Je voulais être aussi grande que toi. Tu voulais que je reste petite. La réalité d’aujourd’hui se retrouve à mi-chemin entre ce qu’on voulait chacun : on est arrivés à un âge où l’âge ne veut plus rien dire, mais quand je te vois accomplir des choses, j’ai toujours mes yeux de petite sœur.

Tu te souviens des moments où tu me faisais danser dans ma petite robe à fraises? Je ne sais pas pourquoi, mais on a arrêté de danser un jour et on s’est munis de fleurets. Un combat d’escrime sans grande relâche : tu piques, je réplique, je pique, tu repiques… l’un de nous deux sort de ses limites, l’autre gagne le point. De partenaires à adversaires.

On aurait été bien plus utile à l’autre si on s’était vus autrement, si j’avais compris, si t’avais compris. Compris quoi? Compris l’un et l’autre. On se serait compris si nos émotions ne nous avaient pas aveuglés, si nos mots ne s’étaient pas noyés dans nos émotions avant même d’être entendus, si on avait eu l’audace d’une honnêteté différente, moins méchante.
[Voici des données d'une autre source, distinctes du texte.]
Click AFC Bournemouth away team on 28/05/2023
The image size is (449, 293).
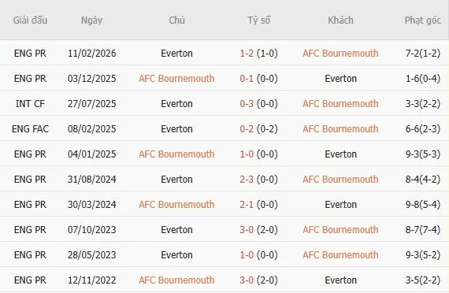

Maintenant, pour la première fois de ma vie, on n’habitera plus sous le même toit. J’en suis impatiente parce que ça voudra peut-être dire qu’on pourra se rencontrer une deuxième fois, une première dans nos vies d’adultes, et que je pourrai te serrer la main consciemment. On pourra mettre les fleurets de côté, les laisser prendre la poussière. Je n’ai plus de robe à fraises ni de grosses joues, mais j’ai les même petits cheveux courts, tu devrais me reconnaître. Si jamais l’envie t’en prend, je suis toujours partante pour une danse.